Her TV appearances had a profound impact on viewers. “She was royalty to me, the queen of jazz vocals,” Don Thompson, then a budding musician in Powell River, B.C., and now an elder statesman of Canadian jazz, told The Globe and Mail. “She had a beautiful voice, warm and expressive, and you believed every word she sang.” Added Mr. Thompson: “I’d watch her perform with Chris Gage and his group and say to myself, ‘That’s what I want to do.’” Soon, Mr. Thompson was performing himself and appearing alongside her on TV shows, at Vancouver nightclubs and, in 1963, the city’s first summer jazz festival.
Red Robinson, the legendary Vancouver broadcaster who died last year, was another who fell under Ms. Collins’s spell. “As a young man in the 1950s, having just started my radio career, I was mesmerized by Eleanor Collins,” Mr. Robinson once wrote. “To me, she was Lena Horne and Sarah Vaughan all rolled into one. She had electric eyes and a voice to melt the hardest heart. I was in love with her.”
An international career beckoned, but Ms. Collins “never wanted a suitcase life,” as she put it. Committed to her husband and children, she preferred to stay in Canada. “Fame, you see, there’s a price to pay,” she told CBC’s Then and Now in 1988. “It’s lovely to be famous, but, what do you do when you take off the makeup, and you look at yourself in the mirror, and you remember you have youngsters at home, wonder what they are doing. You know, I could never do that.”
Her appearances became less frequent, although she continued performing for her church, on Remembrance Day events and at prestigious gatherings like the Canada Day celebration in Ottawa in 1975. She recalled looking out over 80,000 people on Parliament Hill, each one holding a candle, and getting emotional at the sight. “I was thinking of my parents who had decided Canada was going to be their country, because it was going to be better,” she told the Vancouver Courier. “And I suddenly realized how grateful I was to be Canadian.”
Mr. Pietropaolo recalls seeing Ms. Collins perform in 2014 at the age of 94, at a Black History Month musical celebration organized by gospel singer Marcus Mosely in Vancouver’s St.
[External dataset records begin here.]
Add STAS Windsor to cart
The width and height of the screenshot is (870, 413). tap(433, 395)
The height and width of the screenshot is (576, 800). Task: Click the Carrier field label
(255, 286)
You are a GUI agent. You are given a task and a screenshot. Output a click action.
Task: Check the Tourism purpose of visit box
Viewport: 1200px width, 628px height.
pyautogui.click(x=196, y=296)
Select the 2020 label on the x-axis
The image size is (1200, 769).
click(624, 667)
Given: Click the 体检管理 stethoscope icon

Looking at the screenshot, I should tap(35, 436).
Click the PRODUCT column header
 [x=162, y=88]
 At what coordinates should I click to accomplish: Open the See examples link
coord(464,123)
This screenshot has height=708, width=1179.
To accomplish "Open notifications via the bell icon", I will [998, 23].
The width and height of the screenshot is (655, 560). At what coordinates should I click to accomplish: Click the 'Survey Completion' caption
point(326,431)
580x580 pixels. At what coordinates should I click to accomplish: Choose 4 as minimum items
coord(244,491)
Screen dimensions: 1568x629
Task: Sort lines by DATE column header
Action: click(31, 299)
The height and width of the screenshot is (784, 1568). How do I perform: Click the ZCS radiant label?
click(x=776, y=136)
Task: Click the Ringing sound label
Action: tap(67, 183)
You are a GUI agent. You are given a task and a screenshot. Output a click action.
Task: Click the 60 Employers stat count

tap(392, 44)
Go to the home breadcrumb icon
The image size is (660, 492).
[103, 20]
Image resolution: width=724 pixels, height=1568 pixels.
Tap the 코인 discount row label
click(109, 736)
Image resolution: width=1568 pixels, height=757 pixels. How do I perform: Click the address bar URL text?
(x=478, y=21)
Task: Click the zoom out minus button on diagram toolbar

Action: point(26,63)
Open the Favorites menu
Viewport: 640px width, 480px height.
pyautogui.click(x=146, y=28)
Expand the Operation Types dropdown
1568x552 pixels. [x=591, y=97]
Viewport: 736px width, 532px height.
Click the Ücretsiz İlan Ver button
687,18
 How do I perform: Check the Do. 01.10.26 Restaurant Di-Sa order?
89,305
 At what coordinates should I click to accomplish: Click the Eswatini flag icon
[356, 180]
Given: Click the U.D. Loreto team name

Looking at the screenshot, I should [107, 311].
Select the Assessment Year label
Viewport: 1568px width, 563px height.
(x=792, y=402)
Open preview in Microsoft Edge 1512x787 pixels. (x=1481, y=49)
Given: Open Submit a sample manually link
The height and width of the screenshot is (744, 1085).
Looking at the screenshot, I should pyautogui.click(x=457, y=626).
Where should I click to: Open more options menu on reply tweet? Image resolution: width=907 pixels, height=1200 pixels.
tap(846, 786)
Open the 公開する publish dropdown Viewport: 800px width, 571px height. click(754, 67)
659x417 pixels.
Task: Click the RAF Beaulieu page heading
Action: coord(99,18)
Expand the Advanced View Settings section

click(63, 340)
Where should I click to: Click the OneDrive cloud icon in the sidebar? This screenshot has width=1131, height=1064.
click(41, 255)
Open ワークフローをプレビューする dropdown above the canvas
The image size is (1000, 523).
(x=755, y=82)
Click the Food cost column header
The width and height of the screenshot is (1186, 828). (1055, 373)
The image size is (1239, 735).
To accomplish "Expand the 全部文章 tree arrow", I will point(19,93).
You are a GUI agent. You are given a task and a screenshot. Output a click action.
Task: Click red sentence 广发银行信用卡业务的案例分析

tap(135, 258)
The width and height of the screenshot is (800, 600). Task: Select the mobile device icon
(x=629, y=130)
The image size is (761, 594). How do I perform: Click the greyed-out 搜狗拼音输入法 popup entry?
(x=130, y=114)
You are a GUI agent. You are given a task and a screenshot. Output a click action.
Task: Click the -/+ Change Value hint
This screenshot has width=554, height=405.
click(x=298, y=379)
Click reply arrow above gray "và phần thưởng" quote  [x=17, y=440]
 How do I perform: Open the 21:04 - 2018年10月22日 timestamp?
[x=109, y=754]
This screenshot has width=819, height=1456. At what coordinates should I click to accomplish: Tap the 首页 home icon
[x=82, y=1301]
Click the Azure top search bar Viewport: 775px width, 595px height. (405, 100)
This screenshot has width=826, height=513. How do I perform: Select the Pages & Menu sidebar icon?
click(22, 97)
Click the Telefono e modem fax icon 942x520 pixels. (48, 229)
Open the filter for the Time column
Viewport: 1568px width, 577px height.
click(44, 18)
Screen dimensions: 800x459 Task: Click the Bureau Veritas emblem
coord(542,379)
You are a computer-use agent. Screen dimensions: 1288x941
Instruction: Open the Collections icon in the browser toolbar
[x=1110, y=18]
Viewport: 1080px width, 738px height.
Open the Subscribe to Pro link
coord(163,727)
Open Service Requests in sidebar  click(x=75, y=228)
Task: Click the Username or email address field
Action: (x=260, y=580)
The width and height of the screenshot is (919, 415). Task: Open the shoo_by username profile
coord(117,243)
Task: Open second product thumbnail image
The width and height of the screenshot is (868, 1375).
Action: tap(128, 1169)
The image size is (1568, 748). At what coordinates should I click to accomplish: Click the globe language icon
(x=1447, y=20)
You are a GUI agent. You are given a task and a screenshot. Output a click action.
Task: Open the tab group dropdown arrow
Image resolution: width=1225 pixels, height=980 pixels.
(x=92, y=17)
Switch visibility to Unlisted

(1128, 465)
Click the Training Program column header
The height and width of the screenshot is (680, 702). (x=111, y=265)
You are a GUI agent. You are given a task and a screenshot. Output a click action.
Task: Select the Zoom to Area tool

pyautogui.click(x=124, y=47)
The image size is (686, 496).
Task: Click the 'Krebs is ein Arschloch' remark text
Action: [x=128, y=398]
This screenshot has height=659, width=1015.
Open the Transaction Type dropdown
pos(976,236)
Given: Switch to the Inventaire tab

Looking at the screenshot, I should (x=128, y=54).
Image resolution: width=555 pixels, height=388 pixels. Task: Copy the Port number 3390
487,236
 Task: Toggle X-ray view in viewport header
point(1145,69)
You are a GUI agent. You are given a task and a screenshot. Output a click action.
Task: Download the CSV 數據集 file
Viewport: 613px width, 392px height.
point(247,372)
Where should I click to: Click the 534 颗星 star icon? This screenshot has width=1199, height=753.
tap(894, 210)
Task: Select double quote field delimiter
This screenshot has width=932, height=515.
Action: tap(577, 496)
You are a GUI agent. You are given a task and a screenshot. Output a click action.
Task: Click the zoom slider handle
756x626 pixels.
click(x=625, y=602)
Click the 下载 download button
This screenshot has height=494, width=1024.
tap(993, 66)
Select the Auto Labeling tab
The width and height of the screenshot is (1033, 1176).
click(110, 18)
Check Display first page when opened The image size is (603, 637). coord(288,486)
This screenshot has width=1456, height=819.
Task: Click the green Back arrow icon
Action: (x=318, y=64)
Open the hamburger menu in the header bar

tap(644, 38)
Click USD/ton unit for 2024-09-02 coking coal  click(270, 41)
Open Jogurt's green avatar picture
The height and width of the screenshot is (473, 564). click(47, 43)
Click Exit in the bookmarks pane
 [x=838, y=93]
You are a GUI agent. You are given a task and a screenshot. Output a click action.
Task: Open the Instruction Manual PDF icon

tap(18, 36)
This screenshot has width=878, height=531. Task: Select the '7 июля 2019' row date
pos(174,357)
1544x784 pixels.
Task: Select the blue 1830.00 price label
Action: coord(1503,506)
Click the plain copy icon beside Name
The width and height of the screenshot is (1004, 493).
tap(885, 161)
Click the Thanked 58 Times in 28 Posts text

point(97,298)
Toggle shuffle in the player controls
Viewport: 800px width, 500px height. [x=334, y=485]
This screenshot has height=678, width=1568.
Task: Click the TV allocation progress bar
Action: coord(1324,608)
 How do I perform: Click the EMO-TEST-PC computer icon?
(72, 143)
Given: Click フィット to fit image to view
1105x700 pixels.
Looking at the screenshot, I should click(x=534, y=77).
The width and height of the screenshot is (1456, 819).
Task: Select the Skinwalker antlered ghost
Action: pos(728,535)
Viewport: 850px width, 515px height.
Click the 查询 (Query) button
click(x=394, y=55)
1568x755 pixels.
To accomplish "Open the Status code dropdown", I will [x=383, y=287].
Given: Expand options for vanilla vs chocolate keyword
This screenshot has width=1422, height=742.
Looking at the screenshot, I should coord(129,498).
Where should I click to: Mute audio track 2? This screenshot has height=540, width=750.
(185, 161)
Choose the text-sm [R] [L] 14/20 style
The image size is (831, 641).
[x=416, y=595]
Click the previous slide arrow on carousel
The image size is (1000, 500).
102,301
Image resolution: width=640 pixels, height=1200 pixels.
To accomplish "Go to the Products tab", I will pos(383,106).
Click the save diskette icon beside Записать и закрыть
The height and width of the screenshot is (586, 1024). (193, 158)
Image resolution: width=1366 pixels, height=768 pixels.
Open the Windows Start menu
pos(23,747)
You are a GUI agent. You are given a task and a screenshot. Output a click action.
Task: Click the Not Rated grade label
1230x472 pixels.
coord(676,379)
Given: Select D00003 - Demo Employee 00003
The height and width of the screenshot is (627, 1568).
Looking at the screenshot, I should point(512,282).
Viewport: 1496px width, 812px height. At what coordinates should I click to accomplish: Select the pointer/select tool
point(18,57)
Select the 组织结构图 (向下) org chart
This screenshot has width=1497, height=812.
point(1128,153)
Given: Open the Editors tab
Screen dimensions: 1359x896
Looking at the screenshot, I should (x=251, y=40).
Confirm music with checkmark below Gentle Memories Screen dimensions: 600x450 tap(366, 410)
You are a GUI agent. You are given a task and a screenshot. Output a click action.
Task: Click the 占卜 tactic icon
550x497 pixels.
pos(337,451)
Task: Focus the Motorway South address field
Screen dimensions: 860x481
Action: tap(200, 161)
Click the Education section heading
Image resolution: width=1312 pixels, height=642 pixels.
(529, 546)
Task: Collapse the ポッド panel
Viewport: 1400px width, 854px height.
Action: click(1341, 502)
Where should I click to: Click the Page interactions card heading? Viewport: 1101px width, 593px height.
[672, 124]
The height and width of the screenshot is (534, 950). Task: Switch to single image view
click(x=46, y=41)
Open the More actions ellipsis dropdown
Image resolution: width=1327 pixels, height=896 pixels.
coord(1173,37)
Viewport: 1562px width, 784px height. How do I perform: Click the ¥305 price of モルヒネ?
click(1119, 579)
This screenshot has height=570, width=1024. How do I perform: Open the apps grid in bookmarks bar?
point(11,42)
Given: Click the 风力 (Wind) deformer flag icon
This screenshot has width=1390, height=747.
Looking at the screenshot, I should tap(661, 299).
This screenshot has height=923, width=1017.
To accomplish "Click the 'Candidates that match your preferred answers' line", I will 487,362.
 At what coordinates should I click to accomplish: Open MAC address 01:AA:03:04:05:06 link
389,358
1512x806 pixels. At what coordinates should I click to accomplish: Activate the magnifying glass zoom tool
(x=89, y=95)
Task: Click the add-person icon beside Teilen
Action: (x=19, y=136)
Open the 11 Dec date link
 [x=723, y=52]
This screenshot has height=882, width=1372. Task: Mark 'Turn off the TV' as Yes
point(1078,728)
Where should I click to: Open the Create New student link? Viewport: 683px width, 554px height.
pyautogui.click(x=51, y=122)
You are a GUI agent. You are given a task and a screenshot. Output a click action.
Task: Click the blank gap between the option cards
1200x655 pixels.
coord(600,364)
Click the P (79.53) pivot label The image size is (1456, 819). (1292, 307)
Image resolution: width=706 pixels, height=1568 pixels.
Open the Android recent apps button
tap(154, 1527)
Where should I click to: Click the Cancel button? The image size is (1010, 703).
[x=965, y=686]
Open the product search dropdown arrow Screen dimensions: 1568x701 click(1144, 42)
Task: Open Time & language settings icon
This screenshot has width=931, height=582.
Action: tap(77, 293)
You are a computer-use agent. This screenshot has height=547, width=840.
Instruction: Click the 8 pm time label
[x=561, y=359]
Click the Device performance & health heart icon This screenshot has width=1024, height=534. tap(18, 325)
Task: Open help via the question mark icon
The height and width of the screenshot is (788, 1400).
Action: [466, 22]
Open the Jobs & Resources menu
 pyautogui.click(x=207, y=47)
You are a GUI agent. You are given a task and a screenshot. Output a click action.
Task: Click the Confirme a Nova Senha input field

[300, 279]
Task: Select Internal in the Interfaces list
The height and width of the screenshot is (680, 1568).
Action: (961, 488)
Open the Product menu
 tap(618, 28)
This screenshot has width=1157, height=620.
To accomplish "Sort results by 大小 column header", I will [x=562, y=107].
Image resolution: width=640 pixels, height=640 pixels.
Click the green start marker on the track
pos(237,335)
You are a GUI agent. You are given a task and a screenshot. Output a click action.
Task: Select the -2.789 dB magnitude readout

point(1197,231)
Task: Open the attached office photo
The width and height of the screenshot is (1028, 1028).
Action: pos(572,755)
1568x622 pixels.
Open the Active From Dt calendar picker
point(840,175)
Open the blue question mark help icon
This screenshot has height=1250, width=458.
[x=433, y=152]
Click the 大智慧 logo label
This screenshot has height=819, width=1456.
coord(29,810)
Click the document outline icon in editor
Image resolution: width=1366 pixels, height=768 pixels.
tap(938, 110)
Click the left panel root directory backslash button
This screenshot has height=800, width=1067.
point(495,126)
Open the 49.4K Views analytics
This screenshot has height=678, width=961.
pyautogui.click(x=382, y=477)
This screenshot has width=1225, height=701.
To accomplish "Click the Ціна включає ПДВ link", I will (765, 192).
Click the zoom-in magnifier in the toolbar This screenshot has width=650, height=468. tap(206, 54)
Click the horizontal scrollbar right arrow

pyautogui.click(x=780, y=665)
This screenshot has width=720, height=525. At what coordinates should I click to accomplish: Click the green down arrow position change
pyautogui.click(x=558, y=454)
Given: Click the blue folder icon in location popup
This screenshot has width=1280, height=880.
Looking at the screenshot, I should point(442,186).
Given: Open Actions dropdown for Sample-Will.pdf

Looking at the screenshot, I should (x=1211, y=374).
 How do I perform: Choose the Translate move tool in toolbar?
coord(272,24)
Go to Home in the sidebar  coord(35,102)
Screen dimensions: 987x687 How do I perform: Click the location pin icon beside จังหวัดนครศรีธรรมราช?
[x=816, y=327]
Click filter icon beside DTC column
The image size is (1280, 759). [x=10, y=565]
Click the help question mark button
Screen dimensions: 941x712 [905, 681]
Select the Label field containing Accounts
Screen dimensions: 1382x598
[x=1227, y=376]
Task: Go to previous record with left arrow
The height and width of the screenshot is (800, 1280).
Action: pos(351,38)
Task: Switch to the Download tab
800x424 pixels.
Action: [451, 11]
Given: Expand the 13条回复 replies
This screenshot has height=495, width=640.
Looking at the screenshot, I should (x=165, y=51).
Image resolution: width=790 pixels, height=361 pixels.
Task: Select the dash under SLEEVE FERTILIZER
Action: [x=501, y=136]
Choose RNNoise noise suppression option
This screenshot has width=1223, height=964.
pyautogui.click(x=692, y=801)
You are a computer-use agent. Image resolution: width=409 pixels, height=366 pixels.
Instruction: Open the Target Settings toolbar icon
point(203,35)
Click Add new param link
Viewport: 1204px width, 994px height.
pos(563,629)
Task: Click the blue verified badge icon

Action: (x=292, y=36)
Andrews-Wesley United Church. “She carried herself with this immense presence, filling the entire room and commanding your attention with just her carriage,” Mr. Pietropaolo said. “But when she sang it gave me chills because she had the ability, even at that age, to transmit emotion with her voice and her whole physical performance. She was utterly captivating and I knew I was experiencing one of the great voices of the golden age of jazz.”
Aside from hard-to-find CBC transcription recordings with the Ray Norris and Dave Robbins quintets and with saxophonist Fraser MacPherson, Ms. Collins didn’t leave behind an extensive recording legacy. But she does appear on She Bop! A Century of Jazz Compositions by Canadian Women, a 2003 CD compilation, covering Ruth Lowe’s I’ll Never Smile Again. And there are numerous clips of her CBC performances on YouTube.
Crediting the love of her husband and family for her longevity and vitality, the always positive Ms. Collins continued living independently, with the help of her children, until a few days before her death when she entered Surrey Memorial Hospital and died of natural causes.
Ms. Collins was predeceased by Dick, her husband of 70 years, and leaves her four children, nine grandchildren and 15 great-grandchildren.